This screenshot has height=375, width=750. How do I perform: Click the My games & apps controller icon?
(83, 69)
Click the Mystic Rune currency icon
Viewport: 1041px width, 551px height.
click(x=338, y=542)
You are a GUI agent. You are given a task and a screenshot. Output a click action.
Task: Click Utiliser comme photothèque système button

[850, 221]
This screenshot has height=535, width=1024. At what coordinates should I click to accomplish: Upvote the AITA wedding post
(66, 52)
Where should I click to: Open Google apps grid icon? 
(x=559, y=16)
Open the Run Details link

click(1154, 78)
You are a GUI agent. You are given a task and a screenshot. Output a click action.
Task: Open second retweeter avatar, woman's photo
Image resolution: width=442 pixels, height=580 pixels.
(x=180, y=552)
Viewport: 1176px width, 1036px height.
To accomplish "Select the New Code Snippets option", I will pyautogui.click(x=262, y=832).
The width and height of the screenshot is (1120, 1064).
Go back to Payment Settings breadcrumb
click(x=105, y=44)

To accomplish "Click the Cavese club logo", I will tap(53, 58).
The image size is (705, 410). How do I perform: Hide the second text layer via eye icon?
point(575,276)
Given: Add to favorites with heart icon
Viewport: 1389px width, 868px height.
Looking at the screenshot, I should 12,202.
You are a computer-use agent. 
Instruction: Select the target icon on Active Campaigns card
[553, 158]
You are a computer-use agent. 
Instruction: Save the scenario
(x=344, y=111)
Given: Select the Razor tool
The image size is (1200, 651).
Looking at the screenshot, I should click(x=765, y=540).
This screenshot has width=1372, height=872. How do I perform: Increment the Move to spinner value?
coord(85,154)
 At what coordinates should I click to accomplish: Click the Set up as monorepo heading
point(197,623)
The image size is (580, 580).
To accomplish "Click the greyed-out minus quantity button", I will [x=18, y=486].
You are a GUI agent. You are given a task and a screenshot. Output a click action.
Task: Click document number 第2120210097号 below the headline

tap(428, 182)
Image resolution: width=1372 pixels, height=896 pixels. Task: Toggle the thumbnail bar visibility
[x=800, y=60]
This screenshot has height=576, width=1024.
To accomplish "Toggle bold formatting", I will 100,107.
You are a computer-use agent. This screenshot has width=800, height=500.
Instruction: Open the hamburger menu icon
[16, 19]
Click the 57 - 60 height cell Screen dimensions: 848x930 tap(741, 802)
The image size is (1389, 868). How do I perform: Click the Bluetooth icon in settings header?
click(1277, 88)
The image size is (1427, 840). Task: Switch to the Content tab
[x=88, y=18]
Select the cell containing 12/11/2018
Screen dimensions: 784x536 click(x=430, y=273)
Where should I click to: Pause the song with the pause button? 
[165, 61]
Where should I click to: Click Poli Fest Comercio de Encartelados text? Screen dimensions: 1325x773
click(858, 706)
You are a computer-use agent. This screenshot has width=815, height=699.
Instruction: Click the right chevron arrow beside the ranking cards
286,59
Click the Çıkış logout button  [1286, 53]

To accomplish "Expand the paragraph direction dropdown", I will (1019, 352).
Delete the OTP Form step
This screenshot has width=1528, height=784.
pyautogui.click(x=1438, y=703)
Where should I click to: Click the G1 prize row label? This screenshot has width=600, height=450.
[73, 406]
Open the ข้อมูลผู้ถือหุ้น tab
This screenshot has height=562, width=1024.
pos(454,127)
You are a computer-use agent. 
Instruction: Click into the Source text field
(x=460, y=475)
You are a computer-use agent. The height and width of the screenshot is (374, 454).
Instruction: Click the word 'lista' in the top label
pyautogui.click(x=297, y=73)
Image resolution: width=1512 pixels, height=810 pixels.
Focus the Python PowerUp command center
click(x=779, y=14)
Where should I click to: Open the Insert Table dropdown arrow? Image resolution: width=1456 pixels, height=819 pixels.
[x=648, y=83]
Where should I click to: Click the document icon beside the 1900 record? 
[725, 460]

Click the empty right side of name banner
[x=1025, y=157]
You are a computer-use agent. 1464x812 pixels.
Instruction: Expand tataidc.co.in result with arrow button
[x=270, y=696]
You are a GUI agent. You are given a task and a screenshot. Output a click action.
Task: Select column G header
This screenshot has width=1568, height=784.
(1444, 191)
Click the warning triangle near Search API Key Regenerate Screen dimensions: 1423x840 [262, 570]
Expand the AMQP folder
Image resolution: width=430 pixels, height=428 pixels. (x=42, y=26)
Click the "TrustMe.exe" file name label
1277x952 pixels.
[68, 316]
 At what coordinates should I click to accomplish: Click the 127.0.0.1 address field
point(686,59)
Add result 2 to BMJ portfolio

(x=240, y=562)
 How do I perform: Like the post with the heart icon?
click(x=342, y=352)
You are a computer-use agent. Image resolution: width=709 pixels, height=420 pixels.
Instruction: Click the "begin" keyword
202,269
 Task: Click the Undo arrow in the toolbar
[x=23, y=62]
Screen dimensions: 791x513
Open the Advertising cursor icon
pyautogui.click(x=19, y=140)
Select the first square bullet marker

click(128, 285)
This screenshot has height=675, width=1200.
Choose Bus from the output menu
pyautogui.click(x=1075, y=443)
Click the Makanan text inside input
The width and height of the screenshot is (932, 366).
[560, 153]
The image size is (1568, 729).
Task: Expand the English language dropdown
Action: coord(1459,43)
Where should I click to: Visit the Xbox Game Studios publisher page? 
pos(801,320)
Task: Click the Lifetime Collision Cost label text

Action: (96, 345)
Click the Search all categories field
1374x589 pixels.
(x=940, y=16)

· · · · · · ·

_Task to carry out_
Can you output the rows above as a Markdown table with two columns, No. and Line, giving each non-blank line its own number and leaving out the blank lines?

_Written solution_
| No. | Line |
|---|---|
| 1 | This screenshot has height=375, width=750. How do I perform: Click the My games & apps controller icon? |
| 2 | (83, 69) |
| 3 | Click the Mystic Rune currency icon |
| 4 | Viewport: 1041px width, 551px height. |
| 5 | click(x=338, y=542) |
| 6 | You are a GUI agent. You are given a task and a screenshot. Output a click action. |
| 7 | Task: Click Utiliser comme photothèque système button |
| 8 | [850, 221] |
| 9 | This screenshot has height=535, width=1024. At what coordinates should I click to accomplish: Upvote the AITA wedding post |
| 10 | (66, 52) |
| 11 | Where should I click to: Open Google apps grid icon?  |
| 12 | (x=559, y=16) |
| 13 | Open the Run Details link |
| 14 | click(1154, 78) |
| 15 | You are a GUI agent. You are given a task and a screenshot. Output a click action. |
| 16 | Task: Open second retweeter avatar, woman's photo |
| 17 | Image resolution: width=442 pixels, height=580 pixels. |
| 18 | (x=180, y=552) |
| 19 | Viewport: 1176px width, 1036px height. |
| 20 | To accomplish "Select the New Code Snippets option", I will pyautogui.click(x=262, y=832). |
| 21 | The width and height of the screenshot is (1120, 1064). |
| 22 | Go back to Payment Settings breadcrumb |
| 23 | click(x=105, y=44) |
| 24 | To accomplish "Click the Cavese club logo", I will tap(53, 58). |
| 25 | The image size is (705, 410). How do I perform: Hide the second text layer via eye icon? |
| 26 | point(575,276) |
| 27 | Given: Add to favorites with heart icon |
| 28 | Viewport: 1389px width, 868px height. |
| 29 | Looking at the screenshot, I should 12,202. |
| 30 | You are a computer-use agent.  |
| 31 | Instruction: Select the target icon on Active Campaigns card |
| 32 | [553, 158] |
| 33 | You are a computer-use agent.  |
| 34 | Instruction: Save the scenario |
| 35 | (x=344, y=111) |
| 36 | Given: Select the Razor tool |
| 37 | The image size is (1200, 651). |
| 38 | Looking at the screenshot, I should click(x=765, y=540). |
| 39 | This screenshot has width=1372, height=872. How do I perform: Increment the Move to spinner value? |
| 40 | coord(85,154) |
| 41 |  At what coordinates should I click to accomplish: Click the Set up as monorepo heading |
| 42 | point(197,623) |
| 43 | The image size is (580, 580). |
| 44 | To accomplish "Click the greyed-out minus quantity button", I will [x=18, y=486]. |
| 45 | You are a GUI agent. You are given a task and a screenshot. Output a click action. |
| 46 | Task: Click document number 第2120210097号 below the headline |
| 47 | tap(428, 182) |
| 48 | Image resolution: width=1372 pixels, height=896 pixels. Task: Toggle the thumbnail bar visibility |
| 49 | [x=800, y=60] |
| 50 | This screenshot has height=576, width=1024. |
| 51 | To accomplish "Toggle bold formatting", I will 100,107. |
| 52 | You are a computer-use agent. This screenshot has width=800, height=500. |
| 53 | Instruction: Open the hamburger menu icon |
| 54 | [16, 19] |
| 55 | Click the 57 - 60 height cell Screen dimensions: 848x930 tap(741, 802) |
| 56 | The image size is (1389, 868). How do I perform: Click the Bluetooth icon in settings header? |
| 57 | click(1277, 88) |
| 58 | The image size is (1427, 840). Task: Switch to the Content tab |
| 59 | [x=88, y=18] |
| 60 | Select the cell containing 12/11/2018 |
| 61 | Screen dimensions: 784x536 click(x=430, y=273) |
| 62 | Where should I click to: Pause the song with the pause button?  |
| 63 | [165, 61] |
| 64 | Where should I click to: Click Poli Fest Comercio de Encartelados text? Screen dimensions: 1325x773 |
| 65 | click(858, 706) |
| 66 | You are a computer-use agent. This screenshot has width=815, height=699. |
| 67 | Instruction: Click the right chevron arrow beside the ranking cards |
| 68 | 286,59 |
| 69 | Click the Çıkış logout button  [1286, 53] |
| 70 | To accomplish "Expand the paragraph direction dropdown", I will (1019, 352). |
| 71 | Delete the OTP Form step |
| 72 | This screenshot has width=1528, height=784. |
| 73 | pyautogui.click(x=1438, y=703) |
| 74 | Where should I click to: Click the G1 prize row label? This screenshot has width=600, height=450. |
| 75 | [73, 406] |
| 76 | Open the ข้อมูลผู้ถือหุ้น tab |
| 77 | This screenshot has height=562, width=1024. |
| 78 | pos(454,127) |
| 79 | You are a computer-use agent.  |
| 80 | Instruction: Click into the Source text field |
| 81 | (x=460, y=475) |
| 82 | You are a computer-use agent. The height and width of the screenshot is (374, 454). |
| 83 | Instruction: Click the word 'lista' in the top label |
| 84 | pyautogui.click(x=297, y=73) |
| 85 | Image resolution: width=1512 pixels, height=810 pixels. |
| 86 | Focus the Python PowerUp command center |
| 87 | click(x=779, y=14) |
| 88 | Where should I click to: Open the Insert Table dropdown arrow? Image resolution: width=1456 pixels, height=819 pixels. |
| 89 | [x=648, y=83] |
| 90 | Where should I click to: Click the document icon beside the 1900 record?  |
| 91 | [725, 460] |
| 92 | Click the empty right side of name banner |
| 93 | [x=1025, y=157] |
| 94 | You are a computer-use agent. 1464x812 pixels. |
| 95 | Instruction: Expand tataidc.co.in result with arrow button |
| 96 | [x=270, y=696] |
| 97 | You are a GUI agent. You are given a task and a screenshot. Output a click action. |
| 98 | Task: Select column G header |
| 99 | This screenshot has width=1568, height=784. |
| 100 | (1444, 191) |
| 101 | Click the warning triangle near Search API Key Regenerate Screen dimensions: 1423x840 [262, 570] |
| 102 | Expand the AMQP folder |
| 103 | Image resolution: width=430 pixels, height=428 pixels. (x=42, y=26) |
| 104 | Click the "TrustMe.exe" file name label |
| 105 | 1277x952 pixels. |
| 106 | [68, 316] |
| 107 |  At what coordinates should I click to accomplish: Click the 127.0.0.1 address field |
| 108 | point(686,59) |
| 109 | Add result 2 to BMJ portfolio |
| 110 | (x=240, y=562) |
| 111 |  How do I perform: Like the post with the heart icon? |
| 112 | click(x=342, y=352) |
| 113 | You are a computer-use agent. Image resolution: width=709 pixels, height=420 pixels. |
| 114 | Instruction: Click the "begin" keyword |
| 115 | 202,269 |
| 116 |  Task: Click the Undo arrow in the toolbar |
| 117 | [x=23, y=62] |
| 118 | Screen dimensions: 791x513 |
| 119 | Open the Advertising cursor icon |
| 120 | pyautogui.click(x=19, y=140) |
| 121 | Select the first square bullet marker |
| 122 | click(128, 285) |
| 123 | This screenshot has height=675, width=1200. |
| 124 | Choose Bus from the output menu |
| 125 | pyautogui.click(x=1075, y=443) |
| 126 | Click the Makanan text inside input |
| 127 | The width and height of the screenshot is (932, 366). |
| 128 | [560, 153] |
| 129 | The image size is (1568, 729). |
| 130 | Task: Expand the English language dropdown |
| 131 | Action: coord(1459,43) |
| 132 | Where should I click to: Visit the Xbox Game Studios publisher page?  |
| 133 | pos(801,320) |
| 134 | Task: Click the Lifetime Collision Cost label text |
| 135 | Action: (96, 345) |
| 136 | Click the Search all categories field |
| 137 | 1374x589 pixels. |
| 138 | (x=940, y=16) |